The Cabot Theatre (Beverly, MA) is a legacy of the visionary showmanship of the Ware Brothers. Opened in 1920 as a dream palace of vaudeville and silent movies, it was hailed as “the most impressive auditorium of its size east of New York”. This Ware Theater shared a distinguished architectural pedigree, designed by the architects of Boston’s Athenaeum and Olympia Theater and Dorchester’s Strand Theater. For its first 40 years, it served as a center of community life for downtown Beverly.
The venue was purchased in 1960 by movie chain giant E.M. Loews, who renamed it the Cabot Cinema.
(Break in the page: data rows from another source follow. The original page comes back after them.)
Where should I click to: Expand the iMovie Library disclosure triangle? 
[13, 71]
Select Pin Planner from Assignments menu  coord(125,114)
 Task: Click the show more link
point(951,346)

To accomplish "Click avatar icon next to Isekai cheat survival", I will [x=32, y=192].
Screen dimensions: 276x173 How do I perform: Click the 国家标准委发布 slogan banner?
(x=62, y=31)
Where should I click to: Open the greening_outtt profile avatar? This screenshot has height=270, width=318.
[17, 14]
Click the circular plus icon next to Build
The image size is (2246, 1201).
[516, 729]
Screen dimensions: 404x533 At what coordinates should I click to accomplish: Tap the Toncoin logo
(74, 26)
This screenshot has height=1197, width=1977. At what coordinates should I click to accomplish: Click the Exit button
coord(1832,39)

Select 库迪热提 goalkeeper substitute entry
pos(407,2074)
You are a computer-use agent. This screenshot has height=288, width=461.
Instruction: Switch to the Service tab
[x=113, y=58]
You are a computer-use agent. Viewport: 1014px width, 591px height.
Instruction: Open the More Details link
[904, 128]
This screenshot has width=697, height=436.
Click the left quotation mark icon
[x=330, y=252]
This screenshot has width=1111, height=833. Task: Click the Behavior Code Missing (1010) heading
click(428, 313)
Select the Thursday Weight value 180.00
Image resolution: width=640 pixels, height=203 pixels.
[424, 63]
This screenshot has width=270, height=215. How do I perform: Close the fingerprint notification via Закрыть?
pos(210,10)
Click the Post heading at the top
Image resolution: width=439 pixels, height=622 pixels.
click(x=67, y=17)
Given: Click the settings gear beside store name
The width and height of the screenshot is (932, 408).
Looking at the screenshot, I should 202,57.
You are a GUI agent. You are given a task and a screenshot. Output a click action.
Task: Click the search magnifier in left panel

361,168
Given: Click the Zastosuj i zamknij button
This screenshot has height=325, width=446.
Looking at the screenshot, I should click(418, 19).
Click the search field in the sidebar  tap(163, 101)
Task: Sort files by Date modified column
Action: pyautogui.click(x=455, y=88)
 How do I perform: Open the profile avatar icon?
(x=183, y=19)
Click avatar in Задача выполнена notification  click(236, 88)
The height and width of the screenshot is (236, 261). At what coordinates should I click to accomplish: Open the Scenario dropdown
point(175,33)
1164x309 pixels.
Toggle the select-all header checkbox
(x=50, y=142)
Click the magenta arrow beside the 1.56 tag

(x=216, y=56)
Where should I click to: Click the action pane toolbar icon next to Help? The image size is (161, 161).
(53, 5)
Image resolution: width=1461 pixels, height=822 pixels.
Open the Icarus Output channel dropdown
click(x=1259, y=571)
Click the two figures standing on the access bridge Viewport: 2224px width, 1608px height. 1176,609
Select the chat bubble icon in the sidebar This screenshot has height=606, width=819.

A unique and remarkable transformation began in 1976 when it was purchased by Le Grand David and his own Spectacular Magic Company. For 37 years, the Cabot hosted a long-running magic show that entertained local audiences, made seven White House appearances, and won recognition in the Guinness Book of Records and the magazines of TIME, Smithsonian and National Geographic World.
No ordinary building, the Cabot is a rare survivor. Only 250 similar movie palaces still exist out of an estimated 20,000 theaters built in the 1920s. But its future came into doubt when the Magic Company wound down and they placed the theater up for sale.
In the Spring of 2014, The Field Organization advised a group of local businessmen on how the Cabot Theater might operate as a non-profit organization if they purchased it. They did buy it and it is now running as a non-profit cinema and performing arts center. A new Cabot will provide a wide spectrum of arts experience for the community. If this vision is embraced and supported by the community, the second century of the Cabot’s life will present a richer and more varied variety of artistic work than the walls of the theater have ever seen before, entertaining and inspiring new generations of North Shore citizens.